Despite the fact that, initially, the developers of MBCT had cautioned against its use in currently depressed patients, rates of attendance at classes and the data from participants' records of homework practice suggest that the treatment is both acceptable and manageable for this group. These data were in line with the clinical impressions from the classes. Because of their current symptoms, we had expected that patients would encounter more negative content during their meditations and one particular concern had been that, especially in the early stages of the treatment, participants might get easily overwhelmed by this negative content and find it more difficult to use the meditation techniques to their advantage. In cases where this seemed to be a problem, we offered participants the opportunity to choose their home practice more flexibly, and, when needed, to use practices that provided particularly tangible anchors for their attention such as sensations of the body during yoga stretches or the sensations of the breath during sitting meditations. Another variation offered to participants was to experiment, in sitting meditations, with opening their eyes at times when they found content to be overwhelming and to use this technique to approach difficult content in a stepwise manner. Clinical impressions suggested that only a small number of patients required and made use of these variations of the standard practice.

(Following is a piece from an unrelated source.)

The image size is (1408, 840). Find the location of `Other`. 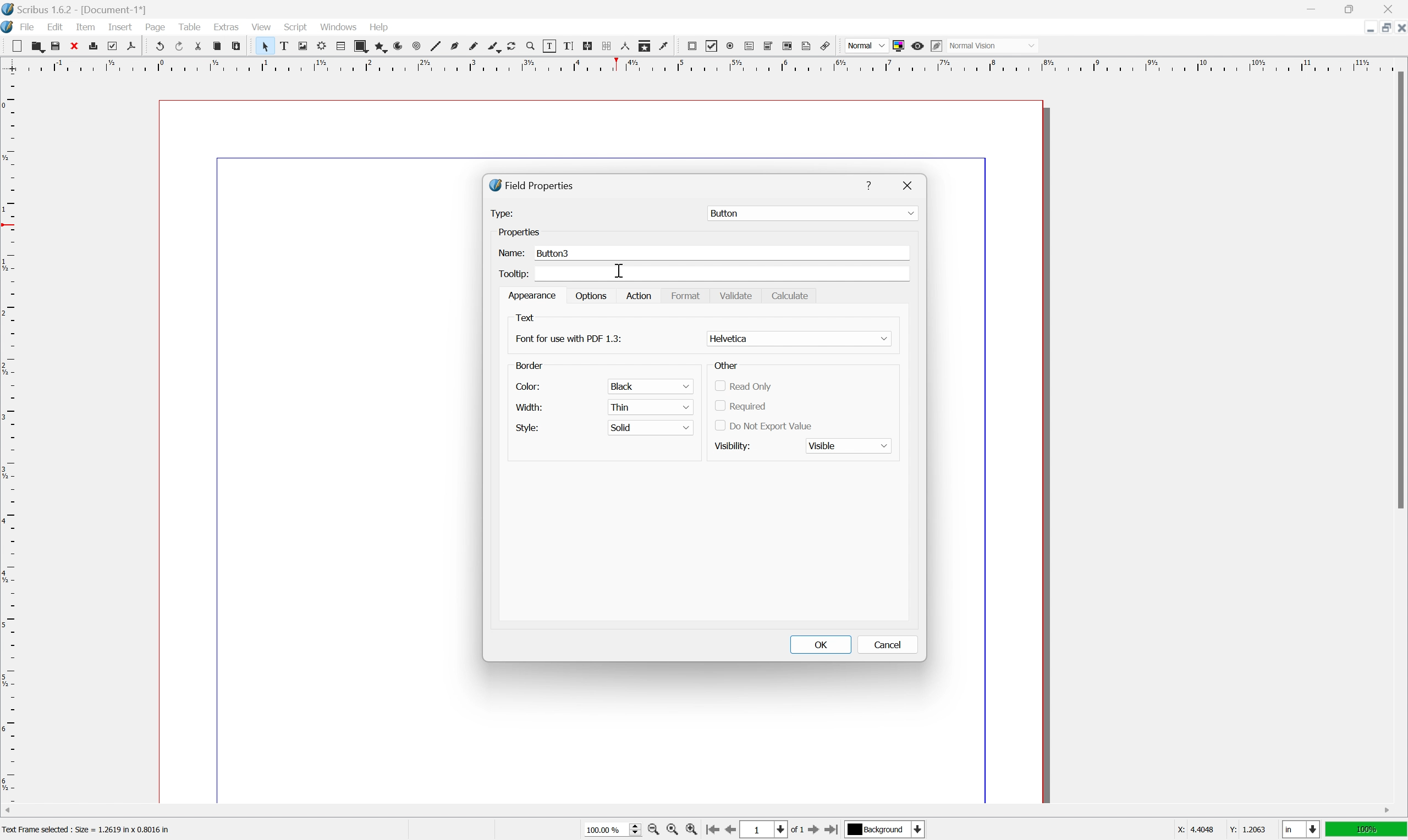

While results showed significant decreases in severity of depressive symptoms, we did not find significant changes in suicidal ideation. In part, this may be due to lack of power for detecting such differences as a large number of patients entered the study with relatively low levels of suicidal ideation. Taken as they are, though, these findings suggest the need to address suicidal thinking in even more detail. Possible additions could, for example, include a psychoeductional component on the impact of suicidal imagery and the immediacy with which such imagery can occur and impact. Recent research has suggested that suicidal patients, when at their most despairing, often suffer from intrusive mental images of suicide and that the frequency and subjective reality of such images is significantly related to severity of suicidal ideation (Holmes, Crane, Fennell, & Williams, 2007). Yet, available treatments so far have not included a specific focus on this aspect of psychopathology.

Research on the effects of meditation has been growing over the recent years and studies suggest that regular meditation practice can produce lasting effects on attention, executive functioning (Lutz, Slagter, Dunne, & Davidson, 2008; Slagter et al., 2007; Tang et al., 2007) and emotion regulation (Nielsen & Kaszniak, 2006). Systematic training of these functions through meditation may be particularly helpful in patients suffering from chronic depression where vulnerability processes such as rumination are likely to have acquired a habitual and automatic character and are more likely to occur when cognitive control is undermined. This small-scale randomized controlled trial comparing MBCT to TAU represents a logical next step in testing the application of MBCT in chronic depression, following positive reports from clinical audits. Altogether, the findings provide preliminary evidence suggesting that using mindfulness meditation in the treatment of chronic or recurrent depression is feasible and may provide a valuable addition to already established interventions. Further research into the effects of mindfulness meditation will help to tailor the MBCT program more specifically to the needs of this group. The focus here was on immediate effects and future studies need not only replicate the current findings but should also use more extensive follow-ups given the high risk of relapse in the histories of these patients as well as active treatment comparisons in order to control for unspecific effects of the MBCT training.

Acknowledgements

This work has been supported by a Francisco J. Varela Memorial Grant Award from the Mind and Life Institute to Thorsten Barnhofer and Catherine Crane and a Grant from the Wellcome Trust to J. Mark G. Williams.